The two traditions of Analytic and Continental philosophies are often opposed to each other and there have been many disputes between the differently aligned philosophers about each other’s work. These disputes have had a significant effect on the academic agendas and staffing of university departments of philosophy over the past four decades.

ANALYTIC PHILOSOPHY CONTINUES TO PREDOMINATE IN DEPARTMENTS OF PHILOSOPHY IN THE US AND EVEN IN EUROPE.

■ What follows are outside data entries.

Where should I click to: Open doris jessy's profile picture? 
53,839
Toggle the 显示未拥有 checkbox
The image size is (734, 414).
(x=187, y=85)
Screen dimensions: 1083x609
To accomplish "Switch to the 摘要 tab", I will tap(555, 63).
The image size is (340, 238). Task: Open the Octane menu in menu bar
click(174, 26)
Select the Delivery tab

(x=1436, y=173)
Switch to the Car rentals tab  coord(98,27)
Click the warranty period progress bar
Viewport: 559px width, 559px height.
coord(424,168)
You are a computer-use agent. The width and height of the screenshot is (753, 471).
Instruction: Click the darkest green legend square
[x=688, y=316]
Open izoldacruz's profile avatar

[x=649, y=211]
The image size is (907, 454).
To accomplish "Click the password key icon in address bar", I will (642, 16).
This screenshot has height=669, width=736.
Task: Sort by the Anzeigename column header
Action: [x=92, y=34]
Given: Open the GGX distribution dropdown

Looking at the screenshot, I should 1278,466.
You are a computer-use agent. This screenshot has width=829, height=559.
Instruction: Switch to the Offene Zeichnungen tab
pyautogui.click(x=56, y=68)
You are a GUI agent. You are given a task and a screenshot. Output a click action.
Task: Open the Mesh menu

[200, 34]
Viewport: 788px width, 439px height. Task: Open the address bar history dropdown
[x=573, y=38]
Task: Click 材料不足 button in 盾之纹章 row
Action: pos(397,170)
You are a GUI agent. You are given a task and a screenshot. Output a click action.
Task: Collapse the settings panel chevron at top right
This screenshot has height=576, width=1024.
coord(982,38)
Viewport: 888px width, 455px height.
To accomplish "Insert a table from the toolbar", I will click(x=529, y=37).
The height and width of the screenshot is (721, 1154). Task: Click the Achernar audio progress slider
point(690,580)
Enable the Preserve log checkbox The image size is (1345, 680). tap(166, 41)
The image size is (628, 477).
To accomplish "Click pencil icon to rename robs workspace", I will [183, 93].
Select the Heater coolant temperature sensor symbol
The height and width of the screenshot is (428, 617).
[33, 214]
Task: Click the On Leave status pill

While Continental philosophy has something of a presence in university departments of philosophy, its influence is felt more in the humanities, in the fields of literary studies, art theory and cultural studies.

The value of logic

Analytic philosophy traces its origins to the philosophies of Bertrand Russell (1872–1970) and Ludwig Wittgenstein (1889–1951). In the early decades of the 20th century at Cambridge University these founders of the Analytic tradition subjected the structures of reasoning in both mathematics and language to a critique of logic.

WE USED LOGIC TO TEST THE EFFECTIVENESS OF MATHEMATICS AND LANGUAGE IN TERMS OF MEANING.

Today, Analytic philosophy is a broad subject area encompassing many interdisciplinary concerns. However, in the 1950s there was the belief that Analytic philosophy represented prized values of logical rigour and clarity as a means of gaining, if not objectivity, then at least some form of impartiality. In contrast, Continental philosophy was seen, at best, as a branch of literature and poetry and, at worst, as a form of sophistry disguising its lack of rationality through an opaque and difficult language.

A shared history

Both Analytic and Continental philosophy trace their origins back to German philosophy and, before that, to Descartes in the 17th century and ultimately to ancient Greek philosophy (the pre-Socratics, Plato, Aristotle et al). Given these shared histories, the perceived differences between the two approaches are not always so clear.

TODAY, THERE ARE PHILOSOPHERS SUCH AS THE AMERICANS RICHARD RORTY AND HUBERT DREYFUS WHO WORK ACROSS BOTH TRADITIONS. AND THE ANALYTIC PHILOSOPHER WITTGENSTEIN’S IDEAS ABOUT LANGUAGE AS A FORM OF GAME-PLAY WHOSE STRUCTURE IS CONSTANTLY CHANGING HAS RESONANCES FOR CONTINENTAL PHILOSOPHY.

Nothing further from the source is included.